Aidil’s fate had also been highlighted in an earlier Starprobe report.

Whyte claimed that the elephant was also forced to perform tricks, including hitting footballs with a cricket bat, blowing a trumpet and harmonica despite Perhilitan imposing a ban against shows using protected animals like elephants, tigers and sun bears.

“I’m surprised to hear that Danga World is still employing the elephant in its shows.

“We have been monitoring them and our inspectors have not seen this happen,” said Abdul Rasid.

He admitted, however, that since the Perhilitan inspectors were not there every day, they could have missed such shows.

On animals seized from the Saleng Zoo following the Starprobe report, Perhilitan deputy director-general Dr Zaaba Zainol Abidin, who is tasked with overseeing the enforcement division, said it had identified 35 cross-bred tigers among the list of animals.

Cross-breeding of species is against the law, with Dr Zaaba noting that these animals were of no use to the gene pool and not advocated by science or conservationists.

As a result, he said no zoos in the world would want these animals, adding that DNA samples would be taken to confirm cross-breeding.

Abdul Rasid said the department might carry out an exercise to take DNA sampling of other cross-bred sus­pected animals from Saleng Zoo.

Perhilitan had to spend about RM1mil for the raid and upkeep of the animals.

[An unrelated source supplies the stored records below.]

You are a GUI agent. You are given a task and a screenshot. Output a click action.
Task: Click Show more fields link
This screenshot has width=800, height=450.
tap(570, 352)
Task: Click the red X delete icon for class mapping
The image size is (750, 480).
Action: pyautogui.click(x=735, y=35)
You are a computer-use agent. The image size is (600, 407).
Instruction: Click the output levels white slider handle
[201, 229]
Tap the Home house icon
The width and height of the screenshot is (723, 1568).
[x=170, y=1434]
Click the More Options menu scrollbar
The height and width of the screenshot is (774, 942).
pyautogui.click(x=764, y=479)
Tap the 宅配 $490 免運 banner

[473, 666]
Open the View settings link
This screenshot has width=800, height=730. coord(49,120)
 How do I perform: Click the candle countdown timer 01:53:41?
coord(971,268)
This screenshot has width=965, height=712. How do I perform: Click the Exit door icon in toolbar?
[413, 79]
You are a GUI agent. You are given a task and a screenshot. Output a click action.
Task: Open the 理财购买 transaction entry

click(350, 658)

On June 20, its officers raided the privately-run zoo in Pulai, Johor, shutting down its operations and seizing the animals.

Another private zoo highlighted, Lye Huat Garden in Kedah, voluntarily surrendered the animals under its care on July 9 after admitting that it could not fulfil the new Perhilitan regulations .


August 11, 2011
Licences a must soon for all who keep exotic animals

KUALA LUMPUR: All premises housing wildlife, including pet shops, will now have to apply for permits to continue operating under the new Wildlife Conservation Act 2010.

Department of Wildlife and National Parks (Perhilitan) director-general Datuk Abd Rasid Samsudin said even individuals keeping wildlife would be required to apply for permits.

“Pet shops have to do so. Currently, all they need is a licence from the local council,” he told The Star.

He said this was one way of monitoring premises such as zoos and pet shops to ensure that they did not deal in illegal trade of wildlife as many, especially shops, had previously been found to sell illegally-obtained wild animals.

The ruling also covers common household pets which are on the endangered species list, including animals such as the star and radiated tortoises and other exotic pets such as imported snakes and reptiles.

Abdul Rasid said the regulations for keeping animals in such premises were expected to be ready by the end of next month.

It was up to the minister to decide how much time should be given for zoos and other establishments to comply with the new regulations, he added.

“We have informed all of them about the new conditions. So far, we have audited 17 zoos and establishments and some have failed to meet the requirements.

“We have advised them of the changes they need to make to comply,” said Abdul Rasid who declined to reveal which zoos and establishments had failed the first audit.

He added that Perhilitan had proposed for a bond to be imposed for the issuance of permits for animals individually and if these were later seized, the bond money would go towards their upkeep.

Abdul Rasid said the department always welcomed help from the public and non-government organisations in monitoring the situati- on.

“To help with this effort, once each premises gets its licence, we will post details of each animal and the permit issued on our website to make it easier for them to be monitored and no question of impropriety may arise,” said Abdul Rasid.

He added that a zoo committee, comprising officials from the ministry and other stakeholders like NGOs, would be formed once the regulations were in place.

However, Sahabat Alam Malaysia president S.M. Mohd Idris said the new ruling would have little effect on smuggling of wildlife in the country.

“There is no assurance that Perhilitan will be able to curb animal smuggling even after imposing the Act.

“It is impossible for them to keep track on all individual owners or premises,” he said.